### PROBLEM REQUIREMENTS
Only one span of the listing below is wanted: the lines from the one with "You are a GUI agent. The screenshot is 441×2576." through the one with "骨癌 (51, 2536)", reproduced exactly, both ends kept.

((

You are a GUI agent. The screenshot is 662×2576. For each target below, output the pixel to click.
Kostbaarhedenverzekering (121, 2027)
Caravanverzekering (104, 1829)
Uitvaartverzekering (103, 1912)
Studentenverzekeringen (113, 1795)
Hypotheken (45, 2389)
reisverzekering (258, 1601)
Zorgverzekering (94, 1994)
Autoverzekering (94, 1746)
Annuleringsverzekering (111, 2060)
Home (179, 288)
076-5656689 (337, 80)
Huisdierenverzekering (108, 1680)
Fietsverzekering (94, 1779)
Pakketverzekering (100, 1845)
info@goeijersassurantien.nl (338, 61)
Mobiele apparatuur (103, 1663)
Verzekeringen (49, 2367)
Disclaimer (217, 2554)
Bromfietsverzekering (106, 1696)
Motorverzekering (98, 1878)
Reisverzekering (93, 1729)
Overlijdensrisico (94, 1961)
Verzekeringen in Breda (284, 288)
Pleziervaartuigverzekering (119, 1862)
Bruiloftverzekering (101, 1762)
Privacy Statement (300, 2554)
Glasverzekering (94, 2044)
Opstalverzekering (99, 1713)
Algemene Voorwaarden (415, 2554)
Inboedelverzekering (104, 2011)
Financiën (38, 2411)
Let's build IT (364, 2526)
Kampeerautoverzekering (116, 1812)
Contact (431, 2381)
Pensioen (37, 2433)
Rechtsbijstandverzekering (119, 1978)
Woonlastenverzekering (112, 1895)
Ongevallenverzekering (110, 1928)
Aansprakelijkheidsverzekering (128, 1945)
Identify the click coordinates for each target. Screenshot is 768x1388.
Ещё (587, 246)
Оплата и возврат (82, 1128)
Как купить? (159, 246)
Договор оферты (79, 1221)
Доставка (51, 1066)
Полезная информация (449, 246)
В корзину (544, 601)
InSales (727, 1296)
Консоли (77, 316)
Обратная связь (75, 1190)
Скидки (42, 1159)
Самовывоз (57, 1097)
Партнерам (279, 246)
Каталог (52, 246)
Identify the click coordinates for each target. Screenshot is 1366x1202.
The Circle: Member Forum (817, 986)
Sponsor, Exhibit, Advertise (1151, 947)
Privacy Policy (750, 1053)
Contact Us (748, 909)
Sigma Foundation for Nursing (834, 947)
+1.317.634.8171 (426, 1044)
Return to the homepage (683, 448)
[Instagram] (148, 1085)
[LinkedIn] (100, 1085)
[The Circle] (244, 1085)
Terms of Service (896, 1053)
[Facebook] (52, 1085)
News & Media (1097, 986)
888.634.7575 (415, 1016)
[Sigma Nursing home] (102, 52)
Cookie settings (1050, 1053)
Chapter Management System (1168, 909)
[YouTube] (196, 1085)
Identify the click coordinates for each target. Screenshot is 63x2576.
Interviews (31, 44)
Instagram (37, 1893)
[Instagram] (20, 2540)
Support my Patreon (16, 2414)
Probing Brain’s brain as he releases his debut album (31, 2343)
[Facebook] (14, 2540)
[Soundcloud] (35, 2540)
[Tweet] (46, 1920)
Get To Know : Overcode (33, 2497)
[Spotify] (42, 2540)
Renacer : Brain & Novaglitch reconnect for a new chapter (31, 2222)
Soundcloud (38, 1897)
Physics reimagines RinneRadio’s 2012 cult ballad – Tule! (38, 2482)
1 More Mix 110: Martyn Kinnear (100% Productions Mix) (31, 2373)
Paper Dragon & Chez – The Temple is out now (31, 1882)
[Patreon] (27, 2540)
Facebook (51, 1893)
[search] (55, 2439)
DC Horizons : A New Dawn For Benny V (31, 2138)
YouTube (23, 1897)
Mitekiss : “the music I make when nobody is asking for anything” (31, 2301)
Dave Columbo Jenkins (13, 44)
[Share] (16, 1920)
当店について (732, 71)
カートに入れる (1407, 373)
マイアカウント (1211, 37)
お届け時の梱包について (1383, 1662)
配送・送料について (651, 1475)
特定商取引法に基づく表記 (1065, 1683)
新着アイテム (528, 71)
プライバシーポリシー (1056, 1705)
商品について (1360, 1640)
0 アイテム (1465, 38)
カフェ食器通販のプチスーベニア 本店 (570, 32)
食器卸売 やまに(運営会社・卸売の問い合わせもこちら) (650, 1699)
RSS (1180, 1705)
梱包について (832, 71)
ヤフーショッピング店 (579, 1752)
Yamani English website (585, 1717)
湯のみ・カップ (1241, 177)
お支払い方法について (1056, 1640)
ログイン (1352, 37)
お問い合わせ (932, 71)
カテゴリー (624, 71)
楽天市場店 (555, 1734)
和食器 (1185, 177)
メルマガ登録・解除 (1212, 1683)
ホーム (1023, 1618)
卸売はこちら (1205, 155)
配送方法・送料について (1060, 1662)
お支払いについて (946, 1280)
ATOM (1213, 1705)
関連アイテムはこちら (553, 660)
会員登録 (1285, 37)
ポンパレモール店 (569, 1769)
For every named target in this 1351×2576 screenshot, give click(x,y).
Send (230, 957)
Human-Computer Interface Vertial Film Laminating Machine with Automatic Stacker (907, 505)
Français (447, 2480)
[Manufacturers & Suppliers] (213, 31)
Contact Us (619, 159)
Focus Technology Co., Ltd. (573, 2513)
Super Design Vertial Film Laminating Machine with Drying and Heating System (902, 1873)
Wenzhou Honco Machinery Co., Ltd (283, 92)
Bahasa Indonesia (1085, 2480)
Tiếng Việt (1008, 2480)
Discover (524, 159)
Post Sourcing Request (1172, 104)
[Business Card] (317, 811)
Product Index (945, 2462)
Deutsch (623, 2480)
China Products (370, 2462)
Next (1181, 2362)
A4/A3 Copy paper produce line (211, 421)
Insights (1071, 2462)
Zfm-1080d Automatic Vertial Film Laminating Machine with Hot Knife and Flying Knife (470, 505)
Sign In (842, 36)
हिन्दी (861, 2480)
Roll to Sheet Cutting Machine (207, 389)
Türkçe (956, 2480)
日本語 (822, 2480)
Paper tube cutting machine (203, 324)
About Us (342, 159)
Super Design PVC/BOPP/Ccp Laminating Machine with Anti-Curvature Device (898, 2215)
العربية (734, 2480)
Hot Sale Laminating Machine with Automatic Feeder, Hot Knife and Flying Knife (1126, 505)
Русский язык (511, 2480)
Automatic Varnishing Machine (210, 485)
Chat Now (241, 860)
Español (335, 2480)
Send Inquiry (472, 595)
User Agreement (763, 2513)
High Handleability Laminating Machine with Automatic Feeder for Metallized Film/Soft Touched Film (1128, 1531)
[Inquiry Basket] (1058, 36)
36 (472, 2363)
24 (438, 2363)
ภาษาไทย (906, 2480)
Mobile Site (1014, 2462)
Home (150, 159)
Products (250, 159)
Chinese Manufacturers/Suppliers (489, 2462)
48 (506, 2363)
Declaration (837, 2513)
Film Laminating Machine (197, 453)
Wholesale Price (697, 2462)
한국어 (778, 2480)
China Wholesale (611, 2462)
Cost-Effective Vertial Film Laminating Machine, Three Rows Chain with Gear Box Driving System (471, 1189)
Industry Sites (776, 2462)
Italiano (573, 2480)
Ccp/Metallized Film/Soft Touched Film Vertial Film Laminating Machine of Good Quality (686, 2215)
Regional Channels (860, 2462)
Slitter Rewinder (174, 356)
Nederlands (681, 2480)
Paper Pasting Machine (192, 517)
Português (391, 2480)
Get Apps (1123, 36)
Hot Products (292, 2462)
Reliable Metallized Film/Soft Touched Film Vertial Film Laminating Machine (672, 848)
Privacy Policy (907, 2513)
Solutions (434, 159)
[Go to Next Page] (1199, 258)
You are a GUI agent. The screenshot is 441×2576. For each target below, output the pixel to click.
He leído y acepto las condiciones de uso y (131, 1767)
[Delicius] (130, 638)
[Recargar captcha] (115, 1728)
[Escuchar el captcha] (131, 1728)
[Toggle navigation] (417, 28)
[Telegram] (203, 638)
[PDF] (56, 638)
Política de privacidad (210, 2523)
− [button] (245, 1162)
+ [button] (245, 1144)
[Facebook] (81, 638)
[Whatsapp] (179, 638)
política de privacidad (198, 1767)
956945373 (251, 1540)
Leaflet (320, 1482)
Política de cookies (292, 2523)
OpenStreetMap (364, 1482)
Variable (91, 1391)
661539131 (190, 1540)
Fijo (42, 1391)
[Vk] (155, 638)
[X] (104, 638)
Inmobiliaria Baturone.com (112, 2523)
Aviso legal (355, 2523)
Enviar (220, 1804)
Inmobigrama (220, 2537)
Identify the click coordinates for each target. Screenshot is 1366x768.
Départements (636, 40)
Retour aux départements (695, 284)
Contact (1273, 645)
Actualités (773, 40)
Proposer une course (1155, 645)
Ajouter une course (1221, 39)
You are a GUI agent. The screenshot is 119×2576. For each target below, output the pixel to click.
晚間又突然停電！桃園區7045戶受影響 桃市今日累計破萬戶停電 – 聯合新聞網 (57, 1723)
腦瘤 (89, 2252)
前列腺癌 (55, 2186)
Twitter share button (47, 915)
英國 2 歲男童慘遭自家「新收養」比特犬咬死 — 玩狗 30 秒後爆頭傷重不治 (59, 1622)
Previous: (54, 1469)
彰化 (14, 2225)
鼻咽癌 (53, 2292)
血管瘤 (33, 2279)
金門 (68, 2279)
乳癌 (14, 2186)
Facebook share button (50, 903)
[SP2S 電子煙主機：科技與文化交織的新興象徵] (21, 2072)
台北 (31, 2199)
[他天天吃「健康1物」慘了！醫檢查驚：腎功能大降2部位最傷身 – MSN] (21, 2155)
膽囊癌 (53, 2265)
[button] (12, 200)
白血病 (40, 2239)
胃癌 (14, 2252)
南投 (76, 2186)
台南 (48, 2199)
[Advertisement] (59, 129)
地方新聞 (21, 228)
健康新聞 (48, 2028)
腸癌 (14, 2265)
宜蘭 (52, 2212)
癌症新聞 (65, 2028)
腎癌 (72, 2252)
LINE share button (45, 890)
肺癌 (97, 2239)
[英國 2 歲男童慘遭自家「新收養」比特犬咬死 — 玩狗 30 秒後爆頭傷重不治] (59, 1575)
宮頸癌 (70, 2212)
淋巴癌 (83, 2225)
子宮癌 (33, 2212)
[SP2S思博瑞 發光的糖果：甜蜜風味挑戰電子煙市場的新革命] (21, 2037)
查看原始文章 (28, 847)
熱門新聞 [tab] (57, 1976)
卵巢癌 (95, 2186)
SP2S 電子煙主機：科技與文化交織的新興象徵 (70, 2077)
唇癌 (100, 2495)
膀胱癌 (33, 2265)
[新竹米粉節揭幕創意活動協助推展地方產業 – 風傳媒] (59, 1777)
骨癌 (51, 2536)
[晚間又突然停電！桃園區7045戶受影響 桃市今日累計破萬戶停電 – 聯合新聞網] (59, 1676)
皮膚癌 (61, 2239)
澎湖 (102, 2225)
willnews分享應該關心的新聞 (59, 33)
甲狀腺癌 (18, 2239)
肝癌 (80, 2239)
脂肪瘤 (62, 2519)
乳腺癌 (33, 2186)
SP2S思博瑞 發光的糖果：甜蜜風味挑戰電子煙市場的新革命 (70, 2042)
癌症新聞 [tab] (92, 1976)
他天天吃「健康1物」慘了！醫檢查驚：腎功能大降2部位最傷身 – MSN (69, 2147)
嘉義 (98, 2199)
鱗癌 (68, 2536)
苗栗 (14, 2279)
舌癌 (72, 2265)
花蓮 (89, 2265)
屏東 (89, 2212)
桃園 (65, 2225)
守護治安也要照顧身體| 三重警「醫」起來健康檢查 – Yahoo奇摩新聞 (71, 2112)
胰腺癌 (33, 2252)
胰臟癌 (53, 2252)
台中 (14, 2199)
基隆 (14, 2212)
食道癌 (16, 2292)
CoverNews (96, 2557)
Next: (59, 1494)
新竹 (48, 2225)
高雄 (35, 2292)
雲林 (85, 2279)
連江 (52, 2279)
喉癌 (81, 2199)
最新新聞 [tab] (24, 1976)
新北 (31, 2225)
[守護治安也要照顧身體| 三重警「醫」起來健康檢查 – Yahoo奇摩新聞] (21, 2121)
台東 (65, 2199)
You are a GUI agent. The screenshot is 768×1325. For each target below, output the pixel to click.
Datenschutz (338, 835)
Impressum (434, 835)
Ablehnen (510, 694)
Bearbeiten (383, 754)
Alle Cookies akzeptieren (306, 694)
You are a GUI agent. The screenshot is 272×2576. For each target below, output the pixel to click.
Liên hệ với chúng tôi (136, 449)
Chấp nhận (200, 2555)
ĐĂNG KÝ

))

### ANSWER TO THE PROBLEM
You are a GUI agent. The screenshot is 441×2576. For each target below, output the pixel to click.
He leído y acepto las condiciones de uso y (131, 1767)
[Delicius] (130, 638)
[Recargar captcha] (115, 1728)
[Escuchar el captcha] (131, 1728)
[Toggle navigation] (417, 28)
[Telegram] (203, 638)
[PDF] (56, 638)
Política de privacidad (210, 2523)
− [button] (245, 1162)
+ [button] (245, 1144)
[Facebook] (81, 638)
[Whatsapp] (179, 638)
política de privacidad (198, 1767)
956945373 (251, 1540)
Leaflet (320, 1482)
Política de cookies (292, 2523)
OpenStreetMap (364, 1482)
Variable (91, 1391)
661539131 (190, 1540)
Fijo (42, 1391)
[Vk] (155, 638)
[X] (104, 638)
Inmobiliaria Baturone.com (112, 2523)
Aviso legal (355, 2523)
Enviar (220, 1804)
Inmobigrama (220, 2537)
Identify the click coordinates for each target. Screenshot is 1366x768.
Départements (636, 40)
Retour aux départements (695, 284)
Contact (1273, 645)
Actualités (773, 40)
Proposer une course (1155, 645)
Ajouter une course (1221, 39)
You are a GUI agent. The screenshot is 119×2576. For each target below, output the pixel to click.
晚間又突然停電！桃園區7045戶受影響 桃市今日累計破萬戶停電 – 聯合新聞網 (57, 1723)
腦瘤 (89, 2252)
前列腺癌 (55, 2186)
Twitter share button (47, 915)
英國 2 歲男童慘遭自家「新收養」比特犬咬死 — 玩狗 30 秒後爆頭傷重不治 (59, 1622)
Previous: (54, 1469)
彰化 (14, 2225)
鼻咽癌 (53, 2292)
血管瘤 (33, 2279)
金門 (68, 2279)
乳癌 (14, 2186)
Facebook share button (50, 903)
[SP2S 電子煙主機：科技與文化交織的新興象徵] (21, 2072)
台北 (31, 2199)
[他天天吃「健康1物」慘了！醫檢查驚：腎功能大降2部位最傷身 – MSN] (21, 2155)
膽囊癌 (53, 2265)
[button] (12, 200)
白血病 (40, 2239)
胃癌 (14, 2252)
南投 (76, 2186)
台南 (48, 2199)
[Advertisement] (59, 129)
地方新聞 (21, 228)
健康新聞 (48, 2028)
腸癌 (14, 2265)
宜蘭 (52, 2212)
癌症新聞 (65, 2028)
腎癌 (72, 2252)
LINE share button (45, 890)
肺癌 (97, 2239)
[英國 2 歲男童慘遭自家「新收養」比特犬咬死 — 玩狗 30 秒後爆頭傷重不治] (59, 1575)
宮頸癌 (70, 2212)
淋巴癌 (83, 2225)
子宮癌 (33, 2212)
[SP2S思博瑞 發光的糖果：甜蜜風味挑戰電子煙市場的新革命] (21, 2037)
查看原始文章 (28, 847)
熱門新聞 [tab] (57, 1976)
卵巢癌 (95, 2186)
SP2S 電子煙主機：科技與文化交織的新興象徵 (70, 2077)
唇癌 (100, 2495)
膀胱癌 (33, 2265)
[新竹米粉節揭幕創意活動協助推展地方產業 – 風傳媒] (59, 1777)
骨癌 (51, 2536)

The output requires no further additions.